At the threshold of these cases we are confronted with the right of appellant to have them reviewed in this court. Its lands had been sold for taxes, purchased by the township, and bills had been filed in the Court of Chancery by the township to foreclose the equity of redemption of the owner. Answers were filed setting up invalidity of the tax sales and under chapter 202 of the laws of 1925 (page 480) proceedings were stayed in that court to permit the owner to apply to the Supreme Court for writs ofcertiorari to review the legality of the tax sales.

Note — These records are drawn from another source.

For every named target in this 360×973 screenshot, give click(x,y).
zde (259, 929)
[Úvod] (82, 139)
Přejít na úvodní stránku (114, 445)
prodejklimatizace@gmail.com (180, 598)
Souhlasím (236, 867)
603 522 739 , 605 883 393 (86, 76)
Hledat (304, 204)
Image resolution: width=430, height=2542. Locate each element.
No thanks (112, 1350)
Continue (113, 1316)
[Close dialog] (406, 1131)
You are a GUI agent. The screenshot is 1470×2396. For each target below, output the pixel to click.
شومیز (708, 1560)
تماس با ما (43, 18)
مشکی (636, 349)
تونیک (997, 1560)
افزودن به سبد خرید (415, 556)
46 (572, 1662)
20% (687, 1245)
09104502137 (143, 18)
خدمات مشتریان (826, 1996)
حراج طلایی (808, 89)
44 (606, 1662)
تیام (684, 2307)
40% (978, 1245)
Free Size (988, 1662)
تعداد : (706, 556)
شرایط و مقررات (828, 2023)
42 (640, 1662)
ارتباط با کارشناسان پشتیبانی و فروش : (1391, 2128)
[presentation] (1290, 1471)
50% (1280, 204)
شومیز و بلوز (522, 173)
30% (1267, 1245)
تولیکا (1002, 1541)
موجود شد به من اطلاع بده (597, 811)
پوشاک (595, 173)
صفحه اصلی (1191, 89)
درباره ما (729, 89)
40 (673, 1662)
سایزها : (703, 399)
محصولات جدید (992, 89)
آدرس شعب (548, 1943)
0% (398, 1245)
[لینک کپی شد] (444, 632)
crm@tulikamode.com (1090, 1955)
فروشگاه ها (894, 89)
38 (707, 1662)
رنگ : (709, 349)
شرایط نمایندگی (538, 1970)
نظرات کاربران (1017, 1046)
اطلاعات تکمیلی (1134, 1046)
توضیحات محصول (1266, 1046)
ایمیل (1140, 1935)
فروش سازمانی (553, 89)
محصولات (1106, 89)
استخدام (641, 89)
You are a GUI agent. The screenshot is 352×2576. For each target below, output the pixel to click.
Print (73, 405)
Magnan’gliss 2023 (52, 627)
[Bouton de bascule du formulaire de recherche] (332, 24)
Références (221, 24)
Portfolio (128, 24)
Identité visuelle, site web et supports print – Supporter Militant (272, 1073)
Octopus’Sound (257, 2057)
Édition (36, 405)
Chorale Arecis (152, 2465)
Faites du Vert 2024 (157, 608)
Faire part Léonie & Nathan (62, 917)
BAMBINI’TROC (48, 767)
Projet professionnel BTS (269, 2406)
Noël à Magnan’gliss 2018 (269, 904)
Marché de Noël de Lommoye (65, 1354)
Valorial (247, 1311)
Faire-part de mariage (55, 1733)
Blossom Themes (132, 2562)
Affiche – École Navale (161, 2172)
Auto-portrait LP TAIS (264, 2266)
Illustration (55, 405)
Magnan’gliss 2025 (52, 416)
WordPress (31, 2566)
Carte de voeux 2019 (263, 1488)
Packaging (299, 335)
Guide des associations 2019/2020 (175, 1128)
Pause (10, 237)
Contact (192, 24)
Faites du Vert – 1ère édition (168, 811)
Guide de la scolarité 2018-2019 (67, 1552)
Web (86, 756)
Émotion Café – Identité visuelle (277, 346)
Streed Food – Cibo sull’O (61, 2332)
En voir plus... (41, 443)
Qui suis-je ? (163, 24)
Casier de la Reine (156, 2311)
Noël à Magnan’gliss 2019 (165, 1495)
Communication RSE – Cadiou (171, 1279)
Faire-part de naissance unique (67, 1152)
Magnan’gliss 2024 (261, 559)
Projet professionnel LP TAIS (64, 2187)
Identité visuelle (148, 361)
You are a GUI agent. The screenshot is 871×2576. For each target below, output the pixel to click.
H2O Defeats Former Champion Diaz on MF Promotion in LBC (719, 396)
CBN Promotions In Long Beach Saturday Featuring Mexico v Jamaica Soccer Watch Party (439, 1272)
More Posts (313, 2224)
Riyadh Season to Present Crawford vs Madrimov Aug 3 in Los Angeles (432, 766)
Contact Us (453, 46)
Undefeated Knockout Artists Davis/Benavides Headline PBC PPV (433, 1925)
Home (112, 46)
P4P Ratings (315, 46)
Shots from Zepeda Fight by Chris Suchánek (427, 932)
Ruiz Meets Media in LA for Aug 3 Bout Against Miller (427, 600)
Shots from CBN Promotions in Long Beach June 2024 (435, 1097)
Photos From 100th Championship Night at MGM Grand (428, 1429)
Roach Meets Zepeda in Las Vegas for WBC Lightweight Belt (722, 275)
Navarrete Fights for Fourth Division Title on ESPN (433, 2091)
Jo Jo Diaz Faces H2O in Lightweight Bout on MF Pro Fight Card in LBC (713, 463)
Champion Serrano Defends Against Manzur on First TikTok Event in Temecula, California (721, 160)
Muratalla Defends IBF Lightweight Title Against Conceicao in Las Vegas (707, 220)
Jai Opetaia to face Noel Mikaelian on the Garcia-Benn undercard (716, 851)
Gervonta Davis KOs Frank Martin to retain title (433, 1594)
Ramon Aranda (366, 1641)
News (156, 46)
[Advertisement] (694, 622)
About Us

Application for such writs was made to a justice of the Supreme Court, his allocatur was given and the writs issued. Thereafter, and before return to the writs had been made, notice was given by counsel for the township of a motion to vacate theallocatur previously allowed. This motion was granted without prejudice to the right of appellant to apply to the Supreme Court. From the order granting the motion to vacate theallocatur in each case, these appeals are taken. *Page 222
Without entering into the questions involved in the sales proceedings we are of opinion that the appellant is without standing in this court. The power to grant writs of certiorari, with a single exception, resides inherently in the Supreme Court, and is discretionary in character. It is a power that can neither be withdrawn from it by legislative authority nor conferred on other tribunals. Green v. Heritage, 64 N.J.L. 571. That both its allowance and the withdrawal of allocatur for its issue are discretionary is, we think, demonstrated by the research and reasoning of Mr. Justice Minturn in the case ofWinegrath v. Fairview, 77 Id. 448; a discretion that cannot be reviewed in this court.
The appeals are dismissed, with costs.